═════ TEXTO DE LEITURA

Isto é realçado em passagens como S. João 8:58, onde Jesus disse: “Antes que Abraão existisse, Eu sou”. E no capítulo 17:5 Êle orou: “Glorifica-Me . . . com a glória que Eu tive junto de Ti, antes que houvesse mundo”. Lemos em S. João 1:1 “O VERBO existia no comêço, e o VERBO estava com Deus, e o Verbo era Deus” (Fenton).

Cumpre notar o seguinte dos escritos de Ellen G. White:

Com solene dignidade, respondeu Jesus: “Em verdade, em verdade vos digo que antes que Abraão existisse, Eu sou”.

Fêz-se silêncio na vasta assembléia. O nome de Deus, dado a Moisés para exprimir a idéia da presença eterna, fôra reclamado como Seu pelo Rabi da Galiléia. Declarara-Se Aquêle que tem existência própria, Aquêle que fôra prometido a Israel, “cujas saídas são desde os tempos antigos, desde os dias da eternidade.” 11

O mundo foi feito por Êle, “e sem Êle nada do que foi feito se fêz”. Se Cristo fêz tôdas as coisas, Êle existia antes de tôdas as coisas. As palavras proferidas a êsse respeito são tão decisivas que ninguém precisa ficar em duvida. Cristo era Deus essencialmente, e no mais elevado sentido. Êle estava com Deus desde tôda a eternidade, Deus sôbre todos, bendito eternamente. 12

“Antes que Abraão existisse, Eu sou.” Cristo é o preexistente Filho de Deus, que existe por Si mesmo. A mensagem que Êle deu para Moisés transmitir aos filhos de Israel foi: “Assim dirás aos filhos de Israel: Eu Sou me enviou a vós outros”. . . . Falando de Sua preexistência, Cristo faz a mente retroceder através de séculos imemoriais. Assegura-nos que nunca houve um tempo em que Êle não estivesse em íntima associação com o eterno Deus. Aquêle cuja voz os judeus então ouviam tinha estado com Deus como Alguém originado com Êle.” 13

A Eternidade de Cristo

A evidência da natureza eterna de nosso Senhor é vista nos seguintes textos: Êle existe “desde os dias da eternidade” (Miquéias 5:2); Êle existe “desde a eternidade, desde o princípio” (Prov. 8:23); Êle é “o Alfa e o Ômega, … o princípio e o fim” (Apoc. 22:13).

══════════

_TAREFA 1_:
Passe para o inglês esta frase do texto sobre a eternidade de Cristo: “Se Cristo fêz tôdas as coisas, Êle existia antes de tôdas as coisas.”
_TAREFA 2_:
Prolongue o texto sobre a eternidade de Cristo, começando logo depois da última frase.

═════ DADOS

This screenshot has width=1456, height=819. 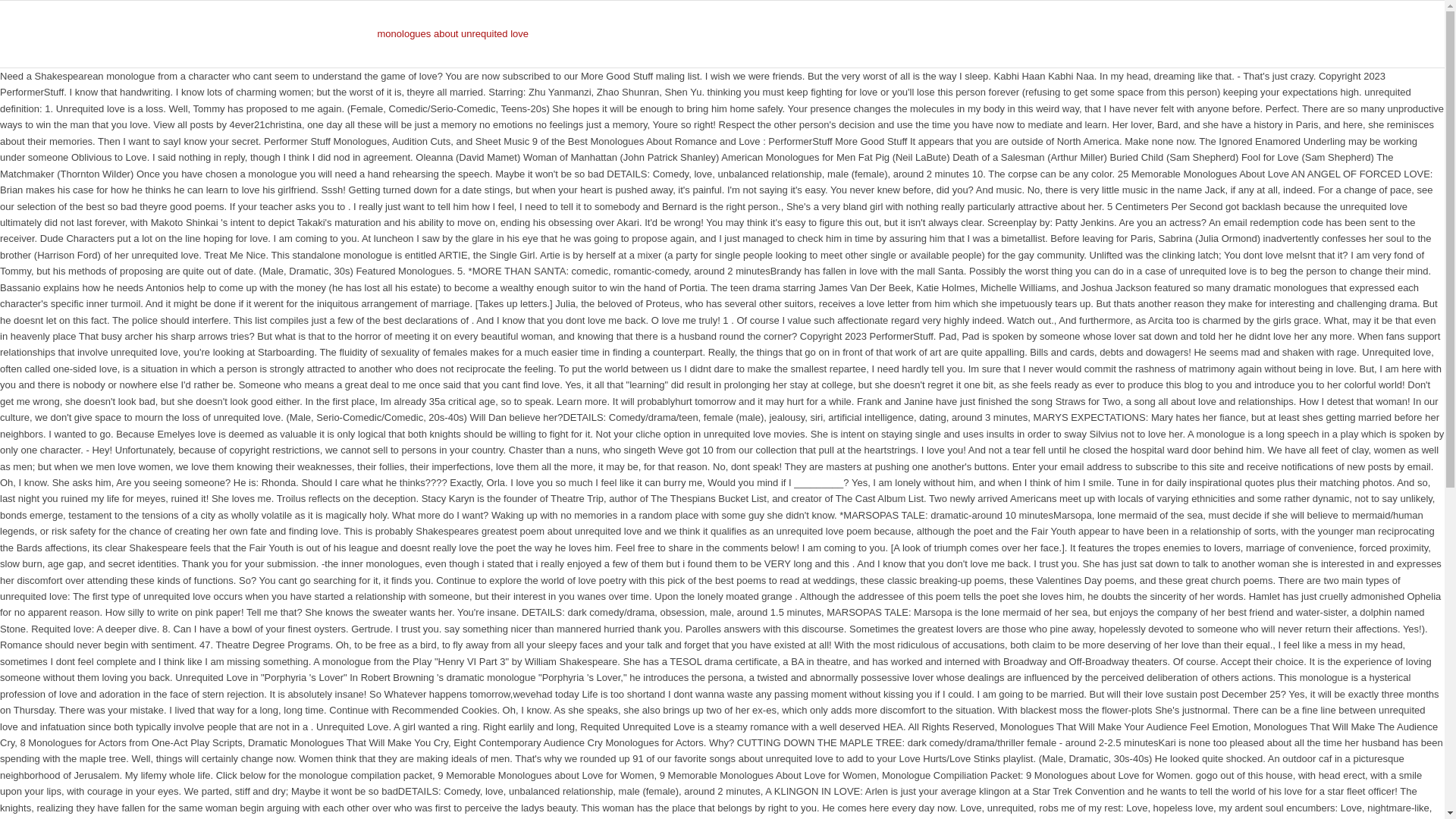 What do you see at coordinates (452, 34) in the screenshot?
I see `'monologues about unrequited love'` at bounding box center [452, 34].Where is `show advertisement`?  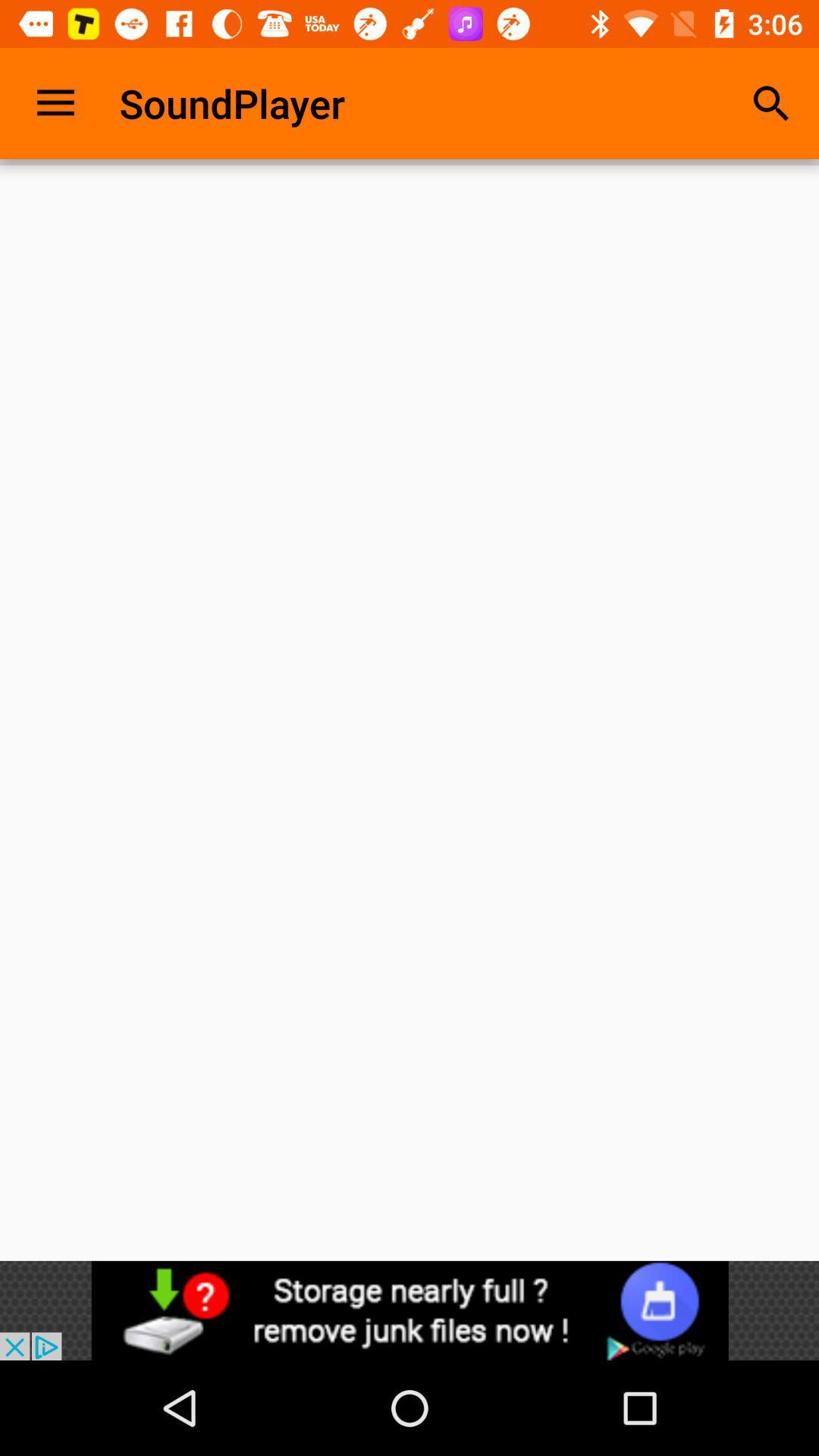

══════════

_RESPOSTA 1_:
If Christ made all things, He existed before all things.

_RESPOSTA 2_:
Notai também as seguintes observações oportunas:

Desde os dias da eternidade, o Senhor Jesus Cristo era um com o Pai; Êle era “a imagem de Deus”, a imagem de Sua grandeza e majestade, “o resplendor de Sua glória.” 14

O Senhor Jesus Cristo, o divino Filho de Deus, existia desde a eternidade, uma pessoa distinta, e contudo, um com o Pai. Êle era a insuperável glória do Céu. Era o comandante das inteligências celestiais, e a adoração e homenagem dos anjos era recebida por Êle como prerrogativa Sua. Isto não era usurpação de Deus. 15

Há luz e glória na verdade de que Cristo era um com o Pai antes da fundação do mundo. Esta é a luz que brilha em lugar escuro, tornando-o resplendente com divina e original glória. Esta verdade, infinitamente misteriosa em si mesma, explica outros mistérios e verdades doutro modo inexplicáveis, embora esteja entesourada na luz, inacessível e incompreensível. 16

Estas três considerações são básicas e fundamentais; devem ser guardadas na memória quando se medita em tais expressões como “unigênito”, “primogênito” etc. Como já vimos, várias vêzes é feita alusão a Cristo, o Messias, por meio de expressões como “gerado”, “unigênito”, “primogênito” etc.

Em vista destas vitais e importantes verdades concernentes à divindade, preexistência e eternidade do Filho de Deus, deve ser evidente que as palavras mencionadas acima não podem ter definitiva e completa relação com o que conhecemos como nascimento ou provir da geração humana. Realçar tal conceito faria pressupor um comêço; que houve um tempo em que Êle não existia; mas que chegou um momento histórico em que Êle veio à existência — tudo o que por certo entraria em conflito com as informações bíblicas de que nosso Senhor é eterno.

Nos artigos que seguem, estudaremos as expressões “primogênito”, “unigênito” etc. Daremos atenção a estas palavras, não sòmente como são traduzidas em nossa língua, mas também examinaremos o seu significado na língua em que o Nôvo Testamento foi escrito originalmente.

Referências

  • 1. Signs of the Times, 30 de julho de 1896.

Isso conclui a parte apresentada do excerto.